Die Autostadt hat als Stuttgarter Markenkern ausgedient

Doch wahrscheinlich werden die Radprofis auf der letzten Etappe ihrer Deutschland-Tour kaum Gelegenheit haben, über die netten Randnotizen der hiesigen Geschichte nachzudenken. Wie auch? Sie müssen auf ihren Weg achten, der sie (geplante Zielankunft zwischen 16.53 und 17.21 Uhr) mitten hinein führt in die eigens für sie abgesperrte Landeshauptstadt.

Eigentlich ist Stuttgart allein schon wegen seiner Lage im Kessel kein Dorado für Radfahrer – auch wenn der Oberbürgermeister den Verkehrsmix nachhaltig ändern will. Und ein bisschen etwas spürt man dank der E-Bikes auch schon vom Umschwung. Die Autostadt soll ja als Markenkern Stuttgarts ausgedient haben. Insgesamt ist der Pfad zur neuen Mobilität aber noch steinig. Und manchmal zweifelt man auch daran, ob der moderne Mensch überhaupt schon bereit ist für die neue Zeit.

Die Bürger als Dr. Jekyll und Mr. Hyde

Wenn die Stuttgarter unterwegs sind, weiß man nie, ob sie einem als Dr. Jekyll oder als Mr. Hyde begegnen. Die Rollen wechseln mit der Art der Bewegung. Sitzt der Bürger im Auto, schimpft er auf Fußgänger, Radler, E-Biker, Roller- und Motorradfahrer, die er wechselweise für frech, ungezogen oder lebensmüde hält. Steigt er auf zwei Räder um, ärgern ihn die rücksichtslosen Autofahrer und unaufmerksame Spaziergänger, die sich nicht rechtzeitig entscheiden können, ob sie nach links oder rechts ausweichen sollen, wenn er von hinten kommt. Als Fußgänger wiederum nerven ihn alle anderen, weil sie in ihren Kisten Krach machen und stinken oder auf ihren Hightech-Velos so halsbrecherisch durch Wald und Schlossgarten heizen, dass man meinen könnte, Tour-de-France-Sieger Geraint Thomas sei unterwegs.

Ist er ja auch. An diesem Sonntag bei der Schlussetappe der Deutschland-Tour. Auf einer abgesperrten Strecke. Doch das ist und bleibt ein Ausnahmezustand. Normalerweise sind weite Teile des öffentlichen Raums mit seinen Straßen und Wegen selbstverständlich für alle da.
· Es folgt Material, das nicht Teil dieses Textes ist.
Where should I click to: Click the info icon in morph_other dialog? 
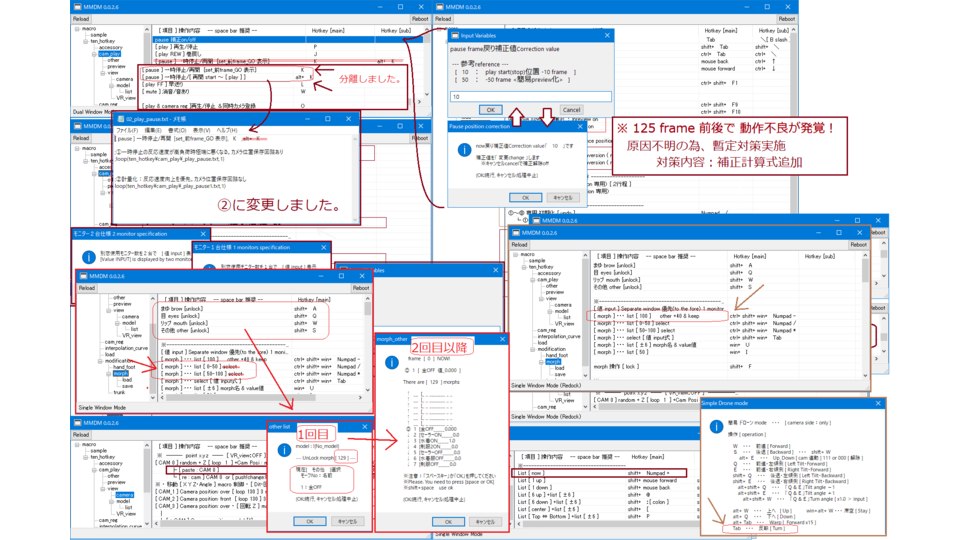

Um das Zusammenleben in diesem anarchischen Gewusel zu regeln, hat der Mensch übrigens Ampeln und Schilder erfunden. Diese enthalten Botschaften, die sogar eingehalten werden dürfen. Die meisten Kinder wissen das. Vielleicht kann sich diese Nachricht auch bald unter Erwachsenen herumsprechen.